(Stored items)

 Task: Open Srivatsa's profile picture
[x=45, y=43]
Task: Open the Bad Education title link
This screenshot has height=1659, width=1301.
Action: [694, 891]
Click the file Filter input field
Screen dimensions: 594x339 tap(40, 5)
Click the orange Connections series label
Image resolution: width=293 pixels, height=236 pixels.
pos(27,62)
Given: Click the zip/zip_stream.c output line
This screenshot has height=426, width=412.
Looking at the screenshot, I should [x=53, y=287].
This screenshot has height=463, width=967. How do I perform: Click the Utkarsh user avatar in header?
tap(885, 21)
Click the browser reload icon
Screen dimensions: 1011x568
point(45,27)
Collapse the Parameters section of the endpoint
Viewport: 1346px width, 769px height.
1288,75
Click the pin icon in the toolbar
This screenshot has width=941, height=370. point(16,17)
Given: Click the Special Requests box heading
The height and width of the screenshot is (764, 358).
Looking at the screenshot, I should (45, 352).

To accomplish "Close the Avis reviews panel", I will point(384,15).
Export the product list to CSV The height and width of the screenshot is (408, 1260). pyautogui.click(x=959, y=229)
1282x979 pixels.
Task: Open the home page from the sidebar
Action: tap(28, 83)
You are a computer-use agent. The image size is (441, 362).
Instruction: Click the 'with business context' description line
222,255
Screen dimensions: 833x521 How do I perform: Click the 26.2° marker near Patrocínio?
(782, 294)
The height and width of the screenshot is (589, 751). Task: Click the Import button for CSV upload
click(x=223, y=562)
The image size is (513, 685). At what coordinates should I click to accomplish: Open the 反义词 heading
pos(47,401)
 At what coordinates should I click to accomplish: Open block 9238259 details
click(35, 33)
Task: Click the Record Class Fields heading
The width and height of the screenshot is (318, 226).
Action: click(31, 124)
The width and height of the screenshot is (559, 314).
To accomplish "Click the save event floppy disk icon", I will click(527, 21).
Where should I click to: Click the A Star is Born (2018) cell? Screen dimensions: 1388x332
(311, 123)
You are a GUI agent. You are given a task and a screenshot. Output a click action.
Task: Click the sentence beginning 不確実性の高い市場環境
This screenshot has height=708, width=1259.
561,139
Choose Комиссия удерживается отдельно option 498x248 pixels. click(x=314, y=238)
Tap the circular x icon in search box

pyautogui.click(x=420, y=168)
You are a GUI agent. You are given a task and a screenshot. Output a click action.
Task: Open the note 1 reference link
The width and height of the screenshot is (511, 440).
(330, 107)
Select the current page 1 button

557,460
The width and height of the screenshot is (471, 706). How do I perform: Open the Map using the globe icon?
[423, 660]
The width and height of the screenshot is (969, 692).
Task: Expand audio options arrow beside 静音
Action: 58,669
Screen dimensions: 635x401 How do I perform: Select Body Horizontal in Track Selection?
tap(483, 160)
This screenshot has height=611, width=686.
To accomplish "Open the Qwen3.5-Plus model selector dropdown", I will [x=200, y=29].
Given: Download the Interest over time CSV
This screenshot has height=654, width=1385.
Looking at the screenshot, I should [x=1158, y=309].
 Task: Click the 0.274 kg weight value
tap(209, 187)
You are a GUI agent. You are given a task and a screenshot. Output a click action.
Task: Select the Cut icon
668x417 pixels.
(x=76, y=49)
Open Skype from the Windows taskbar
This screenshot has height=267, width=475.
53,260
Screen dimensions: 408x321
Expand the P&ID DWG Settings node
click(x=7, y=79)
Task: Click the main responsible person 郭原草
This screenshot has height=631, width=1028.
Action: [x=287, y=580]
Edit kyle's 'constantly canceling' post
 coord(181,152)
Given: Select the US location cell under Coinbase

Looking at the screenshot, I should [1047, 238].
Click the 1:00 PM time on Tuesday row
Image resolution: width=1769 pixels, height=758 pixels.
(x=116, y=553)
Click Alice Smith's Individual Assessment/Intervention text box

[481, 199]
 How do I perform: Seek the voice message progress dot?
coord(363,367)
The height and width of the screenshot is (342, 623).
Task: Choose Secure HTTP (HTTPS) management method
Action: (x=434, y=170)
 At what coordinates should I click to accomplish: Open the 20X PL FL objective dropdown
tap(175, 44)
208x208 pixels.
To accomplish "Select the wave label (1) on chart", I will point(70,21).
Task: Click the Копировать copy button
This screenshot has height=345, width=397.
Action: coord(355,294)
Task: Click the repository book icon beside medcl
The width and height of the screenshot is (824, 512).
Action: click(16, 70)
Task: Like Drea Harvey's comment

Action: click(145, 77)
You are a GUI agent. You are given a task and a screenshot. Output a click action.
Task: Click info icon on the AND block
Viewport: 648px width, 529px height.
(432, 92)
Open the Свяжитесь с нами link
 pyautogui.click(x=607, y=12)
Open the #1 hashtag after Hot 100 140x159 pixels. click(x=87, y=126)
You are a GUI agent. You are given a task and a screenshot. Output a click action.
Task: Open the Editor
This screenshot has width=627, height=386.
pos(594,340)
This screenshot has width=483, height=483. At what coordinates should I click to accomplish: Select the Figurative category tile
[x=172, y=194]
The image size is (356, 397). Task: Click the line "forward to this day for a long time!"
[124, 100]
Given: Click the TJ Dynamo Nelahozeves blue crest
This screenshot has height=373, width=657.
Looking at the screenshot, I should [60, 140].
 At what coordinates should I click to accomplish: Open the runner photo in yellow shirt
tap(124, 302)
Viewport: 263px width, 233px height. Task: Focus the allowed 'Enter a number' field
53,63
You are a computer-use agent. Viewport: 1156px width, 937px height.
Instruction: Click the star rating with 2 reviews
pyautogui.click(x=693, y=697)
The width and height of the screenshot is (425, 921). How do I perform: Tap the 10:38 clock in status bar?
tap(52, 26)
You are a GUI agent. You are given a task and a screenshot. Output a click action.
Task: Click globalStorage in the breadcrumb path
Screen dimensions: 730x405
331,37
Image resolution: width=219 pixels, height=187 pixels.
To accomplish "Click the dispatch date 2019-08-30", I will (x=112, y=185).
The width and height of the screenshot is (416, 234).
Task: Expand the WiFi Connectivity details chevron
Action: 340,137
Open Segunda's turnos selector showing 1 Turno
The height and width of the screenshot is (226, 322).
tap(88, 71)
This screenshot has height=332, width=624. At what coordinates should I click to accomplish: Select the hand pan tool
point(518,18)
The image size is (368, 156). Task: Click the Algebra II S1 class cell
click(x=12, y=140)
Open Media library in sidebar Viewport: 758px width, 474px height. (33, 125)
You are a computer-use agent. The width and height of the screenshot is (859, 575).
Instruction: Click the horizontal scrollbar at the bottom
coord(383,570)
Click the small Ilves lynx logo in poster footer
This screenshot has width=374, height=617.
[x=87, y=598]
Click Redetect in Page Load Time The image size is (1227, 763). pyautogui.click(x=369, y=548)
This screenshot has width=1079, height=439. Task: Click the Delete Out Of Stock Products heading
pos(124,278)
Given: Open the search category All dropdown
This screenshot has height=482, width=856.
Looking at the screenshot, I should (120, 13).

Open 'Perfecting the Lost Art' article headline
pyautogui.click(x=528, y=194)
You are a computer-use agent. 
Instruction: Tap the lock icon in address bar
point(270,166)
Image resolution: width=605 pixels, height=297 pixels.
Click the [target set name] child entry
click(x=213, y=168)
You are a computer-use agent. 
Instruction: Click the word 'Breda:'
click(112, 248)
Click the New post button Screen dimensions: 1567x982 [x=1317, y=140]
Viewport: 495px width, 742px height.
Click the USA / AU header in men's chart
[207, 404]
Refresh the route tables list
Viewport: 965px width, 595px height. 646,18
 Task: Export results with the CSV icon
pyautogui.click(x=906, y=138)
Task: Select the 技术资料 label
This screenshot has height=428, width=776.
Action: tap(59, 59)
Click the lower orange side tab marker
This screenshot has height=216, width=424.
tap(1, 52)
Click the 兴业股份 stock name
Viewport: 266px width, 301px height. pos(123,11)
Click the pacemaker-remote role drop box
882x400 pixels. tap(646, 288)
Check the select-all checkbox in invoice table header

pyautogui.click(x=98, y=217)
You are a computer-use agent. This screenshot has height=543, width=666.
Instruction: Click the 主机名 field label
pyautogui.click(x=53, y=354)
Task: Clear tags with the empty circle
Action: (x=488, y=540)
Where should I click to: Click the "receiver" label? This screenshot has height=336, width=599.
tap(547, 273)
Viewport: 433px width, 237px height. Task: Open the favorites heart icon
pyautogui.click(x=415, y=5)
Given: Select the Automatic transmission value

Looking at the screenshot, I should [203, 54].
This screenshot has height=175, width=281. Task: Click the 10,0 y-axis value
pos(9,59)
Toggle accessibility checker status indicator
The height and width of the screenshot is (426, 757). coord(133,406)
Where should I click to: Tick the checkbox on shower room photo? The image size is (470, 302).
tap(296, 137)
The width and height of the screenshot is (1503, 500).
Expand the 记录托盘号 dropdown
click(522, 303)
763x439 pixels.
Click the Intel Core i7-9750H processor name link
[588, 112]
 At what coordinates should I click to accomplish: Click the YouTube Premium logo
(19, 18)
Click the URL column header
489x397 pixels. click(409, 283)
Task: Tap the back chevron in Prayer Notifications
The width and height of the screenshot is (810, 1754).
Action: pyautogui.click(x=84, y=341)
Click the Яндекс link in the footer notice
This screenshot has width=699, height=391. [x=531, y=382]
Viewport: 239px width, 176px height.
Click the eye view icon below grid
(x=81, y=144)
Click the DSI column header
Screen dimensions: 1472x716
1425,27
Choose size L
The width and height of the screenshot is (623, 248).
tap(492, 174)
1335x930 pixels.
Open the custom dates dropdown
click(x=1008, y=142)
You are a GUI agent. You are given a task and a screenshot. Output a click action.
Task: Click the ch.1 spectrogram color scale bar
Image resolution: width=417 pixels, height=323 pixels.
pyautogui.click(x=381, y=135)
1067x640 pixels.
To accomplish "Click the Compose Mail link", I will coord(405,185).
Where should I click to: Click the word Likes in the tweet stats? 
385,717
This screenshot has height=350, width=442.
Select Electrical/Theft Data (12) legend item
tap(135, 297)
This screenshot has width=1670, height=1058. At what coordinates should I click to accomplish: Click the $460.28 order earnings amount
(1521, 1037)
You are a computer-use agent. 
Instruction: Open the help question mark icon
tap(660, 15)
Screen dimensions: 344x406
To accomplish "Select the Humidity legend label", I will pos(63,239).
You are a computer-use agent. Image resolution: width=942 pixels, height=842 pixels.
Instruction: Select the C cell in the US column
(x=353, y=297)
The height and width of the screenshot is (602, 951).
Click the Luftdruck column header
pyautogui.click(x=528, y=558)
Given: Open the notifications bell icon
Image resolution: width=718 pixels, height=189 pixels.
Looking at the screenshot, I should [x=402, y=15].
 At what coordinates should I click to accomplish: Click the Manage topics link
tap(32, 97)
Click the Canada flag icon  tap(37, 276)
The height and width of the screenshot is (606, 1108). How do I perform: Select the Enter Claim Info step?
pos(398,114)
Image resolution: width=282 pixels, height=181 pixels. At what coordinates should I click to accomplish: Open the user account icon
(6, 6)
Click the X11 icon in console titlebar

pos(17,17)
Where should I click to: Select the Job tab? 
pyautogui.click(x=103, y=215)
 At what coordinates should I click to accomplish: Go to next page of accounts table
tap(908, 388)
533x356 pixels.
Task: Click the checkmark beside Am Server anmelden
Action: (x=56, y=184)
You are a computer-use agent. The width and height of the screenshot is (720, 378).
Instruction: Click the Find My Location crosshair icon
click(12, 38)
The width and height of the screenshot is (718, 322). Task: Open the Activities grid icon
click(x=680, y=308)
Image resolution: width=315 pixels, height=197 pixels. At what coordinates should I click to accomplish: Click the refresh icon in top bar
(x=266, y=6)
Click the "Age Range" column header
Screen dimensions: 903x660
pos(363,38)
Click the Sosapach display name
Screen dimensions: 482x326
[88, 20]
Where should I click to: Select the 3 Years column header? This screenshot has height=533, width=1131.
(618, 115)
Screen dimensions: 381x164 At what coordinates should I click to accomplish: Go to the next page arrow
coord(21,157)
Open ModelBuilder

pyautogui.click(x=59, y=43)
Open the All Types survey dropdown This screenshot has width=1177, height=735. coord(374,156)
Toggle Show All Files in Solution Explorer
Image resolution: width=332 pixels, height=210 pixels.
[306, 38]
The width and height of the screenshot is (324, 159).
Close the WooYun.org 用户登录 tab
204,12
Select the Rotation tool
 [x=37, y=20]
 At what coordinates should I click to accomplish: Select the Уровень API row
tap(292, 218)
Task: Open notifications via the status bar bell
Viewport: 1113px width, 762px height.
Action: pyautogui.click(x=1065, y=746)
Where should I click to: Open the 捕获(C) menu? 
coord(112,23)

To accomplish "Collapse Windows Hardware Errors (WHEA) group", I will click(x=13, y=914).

> [TASK DESCRIPTION]
Exact copies of the line containing "Where should I click to: Open" and of every line after it through the end of the entries are all that should be output.

> [YOUR SOLUTION]
Where should I click to: Open the 捕获(C) menu? 
coord(112,23)

To accomplish "Collapse Windows Hardware Errors (WHEA) group", I will click(x=13, y=914).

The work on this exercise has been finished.